Secondly, the “map” view places your data points on a map. In the upper right hand corner, there is a map layers tab. This tap shows you all the comparisons occurring on the map. The first layer is the first data comparison – the “source” category is where the data points will start, and the “target” is where the “source” data points will be compared. A data line is then made between the two points. One is able to manipulate the data point size and highlighting.
Then, one is able to add layers to the map. One can add more data points, or, by clicking on the “new layers” then “tiles” tab one can change the visualization of the map. Below, I have attached a network map with added layers of tiles to show states and cities. See the right hand corner for the map tab, notice how under “tiles” I have added new layers to the map.

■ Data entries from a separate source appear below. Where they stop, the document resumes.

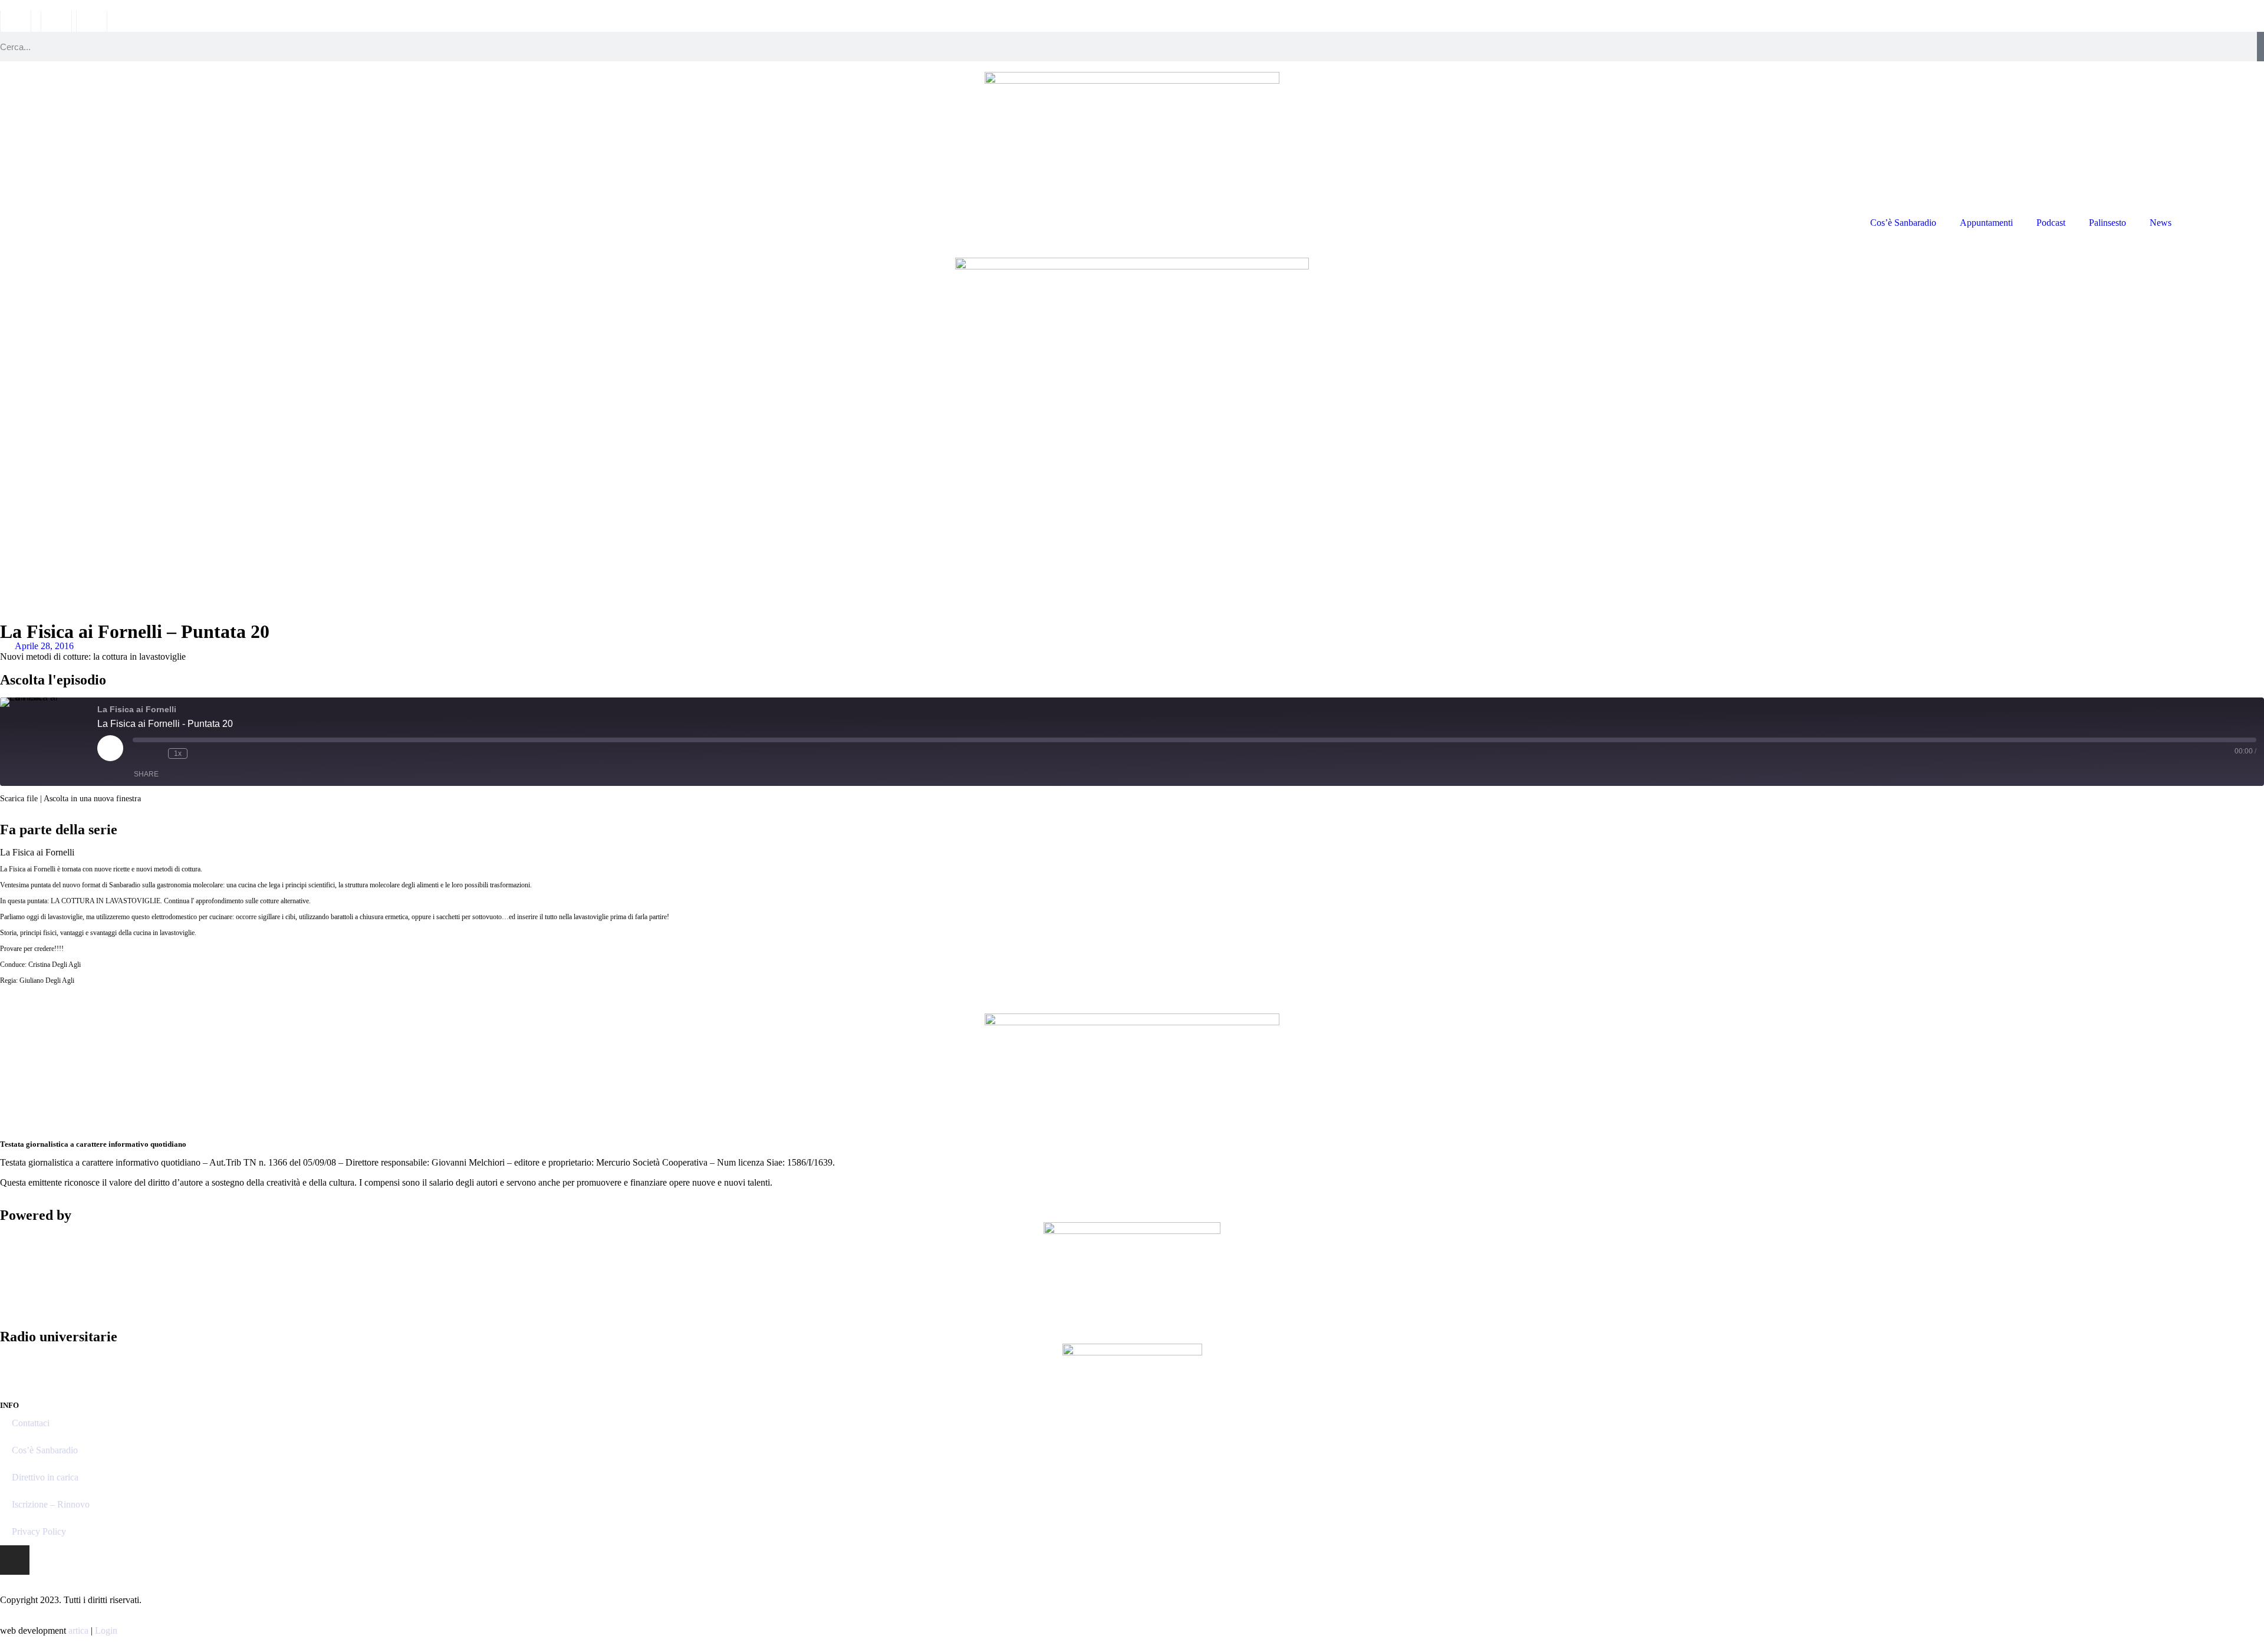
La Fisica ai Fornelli (37, 852)
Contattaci (31, 1423)
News (2160, 223)
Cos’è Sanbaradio (1903, 223)
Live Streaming (2223, 223)
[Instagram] (14, 1560)
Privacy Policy (39, 1531)
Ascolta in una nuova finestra (92, 798)
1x (178, 753)
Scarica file (19, 798)
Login (106, 1630)
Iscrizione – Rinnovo (51, 1504)
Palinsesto (2107, 223)
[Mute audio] (138, 753)
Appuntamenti (1986, 223)
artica (78, 1630)
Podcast (2050, 223)
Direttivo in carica (45, 1477)
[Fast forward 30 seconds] (199, 753)
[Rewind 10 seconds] (156, 753)
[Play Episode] (110, 748)
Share (146, 774)
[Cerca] (2260, 46)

The next important feature in Palladio is graphing – to select graph go to the upper left hand of the site and select “Graph” and the data will transfer over. A graph is just a blank canvas that displays the networks between data points. Going back to the network graph of gender of interviewee and the interview location (see two screen captures ago), one is able to manipulate the graph by selecting a new source and a new target – the same principle from the map still applies – the source is the starting point of the data and the target is the comparison point. I have attached a picture of the settings tab for the graph below.

For those interested, one is able to save their project as a .json file. This is a compacted filed that contains some of the slave narratives (mostly from Alabama). One can easily upload this file into Palladio to jump straight into playing with the data. However, note bene: if you added filters or data limiters before you downloaded the .json file, then those filters will still be intact. To save a .json file, select download in the upper most right hand corner. The download button on the “settings” tab will download the map or graph being used as an HTML/svg (scalable vector graphs).